Here is the code I'm running -
f=15e8:(20e9-10e8)/100:16e9;
s=length(f);
epso = 8.8 *10.^-12;
epsr=5.7;
ro=3.63*(10.^-3);
epsl = 2.5;
ri=1.13*(10.^-3);
copen = (epso/sqrt(epsr)*log(ro/ri));
cload= (epsl/sqrt(epsr)*log(ro/ri));
t = zeros(1,s);
for i = 1:length(f)
fun = @(x)((((((besselj(0,(2*pi*f(i))/(3e8))*x*ro)-besselj(0,(2*pi*f(i))/(3e8))*x*ri)).^2)./x).*freload(x,f(i)));
y(i) = copen*abs(integral(fun,0,Inf,'arrayvalued',true));
t(i)=(1-y(i))/(1+y(i));
end
plot(f,abs(t));
The function called is as follows -
function f = freload(x,q)
epsl=3.4-0.004j;
f=(1./sqrt(epsl-(x.^2))).*(1+exp(-2*1i*2*pi*q/(3e8).*sqrt(epsl-(x.^2))))./((1-exp(-2*1i*2*pi*q/(3e8).*sqrt(epsl-(x.^2)))));
end
The full warning I get is as follows -
Warning: Minimum step size reached near x = 1.75484e+22. There may be a singularity, or the tolerances
may be too tight for this problem.
> In integralCalc/checkSpacing (line 456)
In integralCalc/iterateScalarValued (line 319)

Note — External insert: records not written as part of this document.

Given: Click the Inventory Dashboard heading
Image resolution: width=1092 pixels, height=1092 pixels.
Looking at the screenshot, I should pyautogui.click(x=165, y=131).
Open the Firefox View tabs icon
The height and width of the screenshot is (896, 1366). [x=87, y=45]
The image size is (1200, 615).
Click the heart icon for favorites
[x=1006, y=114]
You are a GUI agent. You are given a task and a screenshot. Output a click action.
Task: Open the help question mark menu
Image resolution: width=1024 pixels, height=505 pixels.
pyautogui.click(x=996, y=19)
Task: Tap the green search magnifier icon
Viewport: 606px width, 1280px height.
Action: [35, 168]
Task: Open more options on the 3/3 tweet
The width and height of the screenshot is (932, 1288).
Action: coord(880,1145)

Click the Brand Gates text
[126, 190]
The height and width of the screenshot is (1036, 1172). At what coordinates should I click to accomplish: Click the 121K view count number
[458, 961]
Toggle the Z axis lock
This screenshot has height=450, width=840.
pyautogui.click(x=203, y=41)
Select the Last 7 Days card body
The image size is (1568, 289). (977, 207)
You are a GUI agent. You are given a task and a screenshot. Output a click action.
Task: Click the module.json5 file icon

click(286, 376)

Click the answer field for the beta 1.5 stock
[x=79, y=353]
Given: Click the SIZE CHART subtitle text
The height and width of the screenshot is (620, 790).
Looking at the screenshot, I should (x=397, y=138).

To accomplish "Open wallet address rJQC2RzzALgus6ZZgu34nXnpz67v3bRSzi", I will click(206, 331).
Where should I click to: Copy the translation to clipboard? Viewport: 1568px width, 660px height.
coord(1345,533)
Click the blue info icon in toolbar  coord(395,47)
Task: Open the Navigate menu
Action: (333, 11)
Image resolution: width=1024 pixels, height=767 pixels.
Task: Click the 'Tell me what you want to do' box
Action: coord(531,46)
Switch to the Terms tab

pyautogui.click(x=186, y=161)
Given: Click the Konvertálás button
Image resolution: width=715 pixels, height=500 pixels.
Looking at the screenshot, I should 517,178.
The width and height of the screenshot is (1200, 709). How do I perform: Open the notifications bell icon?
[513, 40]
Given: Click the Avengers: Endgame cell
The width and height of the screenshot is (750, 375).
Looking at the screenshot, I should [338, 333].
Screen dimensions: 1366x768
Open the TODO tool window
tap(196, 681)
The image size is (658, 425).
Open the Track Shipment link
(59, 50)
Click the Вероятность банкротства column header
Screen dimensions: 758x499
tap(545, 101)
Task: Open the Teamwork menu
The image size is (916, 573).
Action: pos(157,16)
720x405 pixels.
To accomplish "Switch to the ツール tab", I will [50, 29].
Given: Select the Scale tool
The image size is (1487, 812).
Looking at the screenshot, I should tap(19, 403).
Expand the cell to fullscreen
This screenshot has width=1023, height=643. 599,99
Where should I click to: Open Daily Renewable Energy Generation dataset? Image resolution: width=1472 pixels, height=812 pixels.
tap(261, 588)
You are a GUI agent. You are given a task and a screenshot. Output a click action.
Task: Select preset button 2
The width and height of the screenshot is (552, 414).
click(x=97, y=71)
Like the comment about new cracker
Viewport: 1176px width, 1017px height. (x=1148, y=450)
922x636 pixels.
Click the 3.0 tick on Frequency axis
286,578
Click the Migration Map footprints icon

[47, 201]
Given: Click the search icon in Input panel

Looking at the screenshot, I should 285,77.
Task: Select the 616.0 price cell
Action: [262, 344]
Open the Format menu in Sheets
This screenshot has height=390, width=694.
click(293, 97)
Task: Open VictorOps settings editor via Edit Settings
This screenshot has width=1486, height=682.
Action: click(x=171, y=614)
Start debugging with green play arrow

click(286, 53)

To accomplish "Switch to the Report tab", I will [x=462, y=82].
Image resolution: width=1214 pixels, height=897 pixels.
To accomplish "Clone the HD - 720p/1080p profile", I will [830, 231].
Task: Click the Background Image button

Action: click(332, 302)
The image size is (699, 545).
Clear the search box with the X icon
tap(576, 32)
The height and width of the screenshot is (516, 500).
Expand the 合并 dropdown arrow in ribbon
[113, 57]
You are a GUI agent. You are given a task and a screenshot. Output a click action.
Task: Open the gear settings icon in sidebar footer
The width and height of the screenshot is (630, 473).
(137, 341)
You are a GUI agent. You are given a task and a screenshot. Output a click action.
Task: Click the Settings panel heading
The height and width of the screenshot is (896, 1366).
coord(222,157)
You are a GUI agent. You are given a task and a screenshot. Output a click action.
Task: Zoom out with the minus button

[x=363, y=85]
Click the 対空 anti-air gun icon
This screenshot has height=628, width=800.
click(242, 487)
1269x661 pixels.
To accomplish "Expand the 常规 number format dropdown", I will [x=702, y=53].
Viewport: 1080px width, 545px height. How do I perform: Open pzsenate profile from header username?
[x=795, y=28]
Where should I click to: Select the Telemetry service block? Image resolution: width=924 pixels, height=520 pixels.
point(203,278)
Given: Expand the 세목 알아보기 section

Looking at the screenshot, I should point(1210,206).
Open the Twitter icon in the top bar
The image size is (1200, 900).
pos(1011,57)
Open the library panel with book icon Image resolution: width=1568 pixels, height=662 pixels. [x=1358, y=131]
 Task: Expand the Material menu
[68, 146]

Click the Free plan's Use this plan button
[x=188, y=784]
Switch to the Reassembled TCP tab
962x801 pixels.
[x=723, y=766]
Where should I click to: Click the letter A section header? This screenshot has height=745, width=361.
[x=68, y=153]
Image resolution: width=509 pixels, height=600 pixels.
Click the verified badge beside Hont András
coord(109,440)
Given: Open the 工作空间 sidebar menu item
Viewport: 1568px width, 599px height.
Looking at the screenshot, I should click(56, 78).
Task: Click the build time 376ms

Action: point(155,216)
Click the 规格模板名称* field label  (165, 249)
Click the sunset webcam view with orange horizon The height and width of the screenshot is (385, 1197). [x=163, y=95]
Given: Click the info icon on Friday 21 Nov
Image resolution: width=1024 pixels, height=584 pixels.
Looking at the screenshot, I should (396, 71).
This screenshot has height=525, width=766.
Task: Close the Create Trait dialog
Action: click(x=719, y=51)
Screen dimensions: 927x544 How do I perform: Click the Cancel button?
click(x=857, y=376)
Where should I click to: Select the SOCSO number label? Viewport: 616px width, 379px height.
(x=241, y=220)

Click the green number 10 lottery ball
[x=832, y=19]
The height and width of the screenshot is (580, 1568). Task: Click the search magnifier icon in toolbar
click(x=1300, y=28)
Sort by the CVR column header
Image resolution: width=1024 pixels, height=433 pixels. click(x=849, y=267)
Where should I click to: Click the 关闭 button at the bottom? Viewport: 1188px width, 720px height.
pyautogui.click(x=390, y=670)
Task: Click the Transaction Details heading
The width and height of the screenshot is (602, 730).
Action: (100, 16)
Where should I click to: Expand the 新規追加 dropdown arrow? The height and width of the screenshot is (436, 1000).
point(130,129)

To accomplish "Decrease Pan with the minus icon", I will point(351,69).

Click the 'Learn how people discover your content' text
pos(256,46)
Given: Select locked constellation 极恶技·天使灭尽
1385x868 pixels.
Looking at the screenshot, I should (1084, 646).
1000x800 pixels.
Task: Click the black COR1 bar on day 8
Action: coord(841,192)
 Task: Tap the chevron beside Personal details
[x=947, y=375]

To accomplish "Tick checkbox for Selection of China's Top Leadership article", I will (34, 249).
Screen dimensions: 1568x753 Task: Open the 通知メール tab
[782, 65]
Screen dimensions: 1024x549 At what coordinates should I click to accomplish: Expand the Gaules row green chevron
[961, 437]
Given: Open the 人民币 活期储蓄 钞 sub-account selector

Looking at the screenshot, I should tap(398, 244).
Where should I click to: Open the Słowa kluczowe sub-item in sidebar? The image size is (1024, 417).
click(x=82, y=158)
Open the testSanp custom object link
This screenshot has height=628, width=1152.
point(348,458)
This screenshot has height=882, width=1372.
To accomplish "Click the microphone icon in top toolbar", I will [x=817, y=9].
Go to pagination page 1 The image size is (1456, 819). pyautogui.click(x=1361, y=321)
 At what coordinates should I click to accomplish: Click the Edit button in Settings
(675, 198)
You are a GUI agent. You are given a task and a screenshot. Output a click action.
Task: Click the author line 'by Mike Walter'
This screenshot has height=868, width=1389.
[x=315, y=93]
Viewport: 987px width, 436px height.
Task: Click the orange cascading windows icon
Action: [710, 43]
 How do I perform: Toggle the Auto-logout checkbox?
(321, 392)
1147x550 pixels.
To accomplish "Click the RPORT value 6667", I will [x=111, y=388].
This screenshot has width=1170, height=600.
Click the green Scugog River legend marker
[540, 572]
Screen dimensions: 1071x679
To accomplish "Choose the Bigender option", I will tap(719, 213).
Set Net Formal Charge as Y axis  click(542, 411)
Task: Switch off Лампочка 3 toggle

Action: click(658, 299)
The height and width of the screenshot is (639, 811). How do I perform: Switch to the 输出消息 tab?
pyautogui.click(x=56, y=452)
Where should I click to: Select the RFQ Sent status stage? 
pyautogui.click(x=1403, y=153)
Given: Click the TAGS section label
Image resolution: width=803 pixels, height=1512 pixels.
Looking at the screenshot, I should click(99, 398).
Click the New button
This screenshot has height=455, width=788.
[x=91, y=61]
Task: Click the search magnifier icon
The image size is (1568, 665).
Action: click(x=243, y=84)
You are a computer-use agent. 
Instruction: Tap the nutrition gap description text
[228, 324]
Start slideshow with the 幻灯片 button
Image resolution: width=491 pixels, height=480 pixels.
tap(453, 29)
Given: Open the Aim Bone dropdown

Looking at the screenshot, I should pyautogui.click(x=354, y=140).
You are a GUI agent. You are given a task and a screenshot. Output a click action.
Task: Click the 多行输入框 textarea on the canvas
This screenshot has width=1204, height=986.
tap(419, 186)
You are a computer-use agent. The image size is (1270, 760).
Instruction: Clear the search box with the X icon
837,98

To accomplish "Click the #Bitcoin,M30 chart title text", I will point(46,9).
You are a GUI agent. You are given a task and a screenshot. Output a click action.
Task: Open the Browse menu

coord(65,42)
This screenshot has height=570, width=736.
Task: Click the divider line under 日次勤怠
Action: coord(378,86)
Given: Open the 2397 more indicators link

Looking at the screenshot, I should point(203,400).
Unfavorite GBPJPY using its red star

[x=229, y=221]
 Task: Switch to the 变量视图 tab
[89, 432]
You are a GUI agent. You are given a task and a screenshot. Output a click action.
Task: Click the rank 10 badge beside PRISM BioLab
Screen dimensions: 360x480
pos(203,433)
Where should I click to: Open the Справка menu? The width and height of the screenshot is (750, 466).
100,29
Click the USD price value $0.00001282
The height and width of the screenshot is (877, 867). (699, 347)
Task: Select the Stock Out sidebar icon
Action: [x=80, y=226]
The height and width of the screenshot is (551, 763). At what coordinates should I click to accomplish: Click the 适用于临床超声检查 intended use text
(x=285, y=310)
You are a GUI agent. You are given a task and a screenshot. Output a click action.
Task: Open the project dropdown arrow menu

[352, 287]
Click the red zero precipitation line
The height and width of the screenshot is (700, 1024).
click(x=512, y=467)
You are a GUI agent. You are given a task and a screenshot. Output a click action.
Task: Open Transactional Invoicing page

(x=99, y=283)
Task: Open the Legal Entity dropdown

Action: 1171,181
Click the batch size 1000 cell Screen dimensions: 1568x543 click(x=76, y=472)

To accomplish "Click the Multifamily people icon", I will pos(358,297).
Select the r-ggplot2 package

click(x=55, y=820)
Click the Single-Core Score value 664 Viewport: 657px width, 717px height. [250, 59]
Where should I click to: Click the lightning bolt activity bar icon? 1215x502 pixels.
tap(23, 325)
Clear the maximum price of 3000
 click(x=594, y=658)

In integralCalc/vadapt (line 132)
In integralCalc (line 83)
In integral (line 88)
In trial (line 14)
And the number of times I get this depends on the number of samples taken. Does anyone know why this problem occurs, or how I could go about overcoming this ? Any help or suggestion would be greatly appreciated.
Thanks.
  1 个评论
Jay
Jay 2017-9-21
I tried executing the integral outside the for loop only for one value of f, and while I get an output is returned I still get the same warning, that a minimum step size is reached near a certain value for x. Moreover this value for x does not change for different values of f. So, could this be a problem while integrating the bessel function ? It reaches the minimum step size at 1.75e+22. Could it be a problem of using large numbers ?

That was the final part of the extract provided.